Il arriva donc qu’au milieu d’une belle nuit tous les cerveaux s’appesantirent, de façon que le lendemain matin tout le monde se réveilla sans avoir le moindre souvenir du passé. Quelques dicastériques, couchés avec leurs femmes, voulurent s’approcher d’elles par un reste d’instinct indépendant de la mémoire. Les femmes, qui n’ont eu que très rarement l’instinct d’embrasser leurs maris, rejetèrent leurs caresses dégoûtantes avec aigreur. Les maris se fâchèrent, les femmes crièrent, et la plupart des ménages en vinrent aux coups.
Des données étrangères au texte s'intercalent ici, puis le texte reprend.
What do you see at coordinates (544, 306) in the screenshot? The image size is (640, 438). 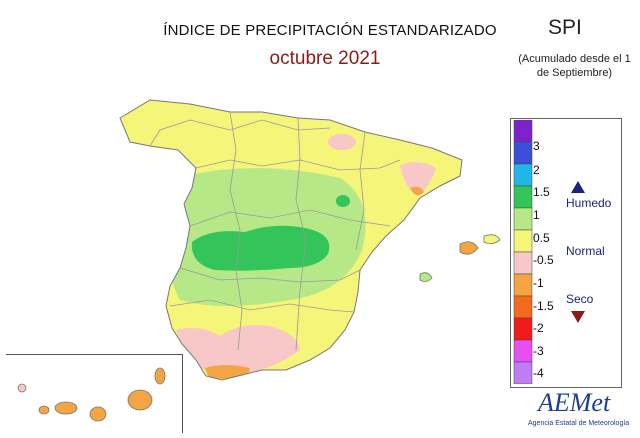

Messieurs, trouvant un bonnet carré, s’en servirent pour certains besoins que ni la mémoire ni le bon sens ne soulagent. Mesdames employèrent les pots de leur toilette aux mêmes usages ; les domestiques, ne se souvenant plus du marché qu’ils avaient fait avec leurs maîtres, entrèrent dans leurs chambres sans savoir où ils étaient ; mais, comme l’homme est né curieux, ils ouvrirent tous les tiroirs ; et comme l’homme aime naturellement l’éclat de l’argent et de l’or, sans avoir pour cela besoin de mémoire, ils prirent tout ce qu’ils en trouvèrent sous la main. Les maîtres voulurent crier au voleur ; mais l’idée de voleur étant sortie de leur cerveau, le mot ne put arriver sur leur langue. Chacun ayant oublié son idiome articulait des sons informes. C’était bien pis qu’à Babel, où chacun inventait sur-le-champ une langue nouvelle. Le sentiment inné dans le sens des jeunes valets pour les jolies femmes agit si puissamment que ces insolents se jetèrent étourdiment sur les premières femmes ou filles qu’ils trouvèrent, soit cabaretières, soit présidentes ; et celles-ci, ne se souvenant plus des leçons de pudeur, les laissèrent faire en toute liberté.

Il fallut dîner ; personne ne savait plus comment il fallait s’y prendre. Personne n’avait été au marché ni pour vendre ni pour acheter. Les domestiques avaient pris les habits des maîtres, et les maîtres ceux des domestiques. Tout le monde se regardait avec des yeux hébétés. Ceux qui avaient le plus de génie pour se procurer le nécessaire (et c’étaient les gens du peuple) trouvèrent un peu à vivre : les autres manquèrent de tout. Le premier président, l’archevêque, allaient tout nus, et leurs palefreniers étaient les uns en robes rouges, les autres en dalmatiques : tout était confondu, tout allait périr de misère et de faim, faute de s’entendre.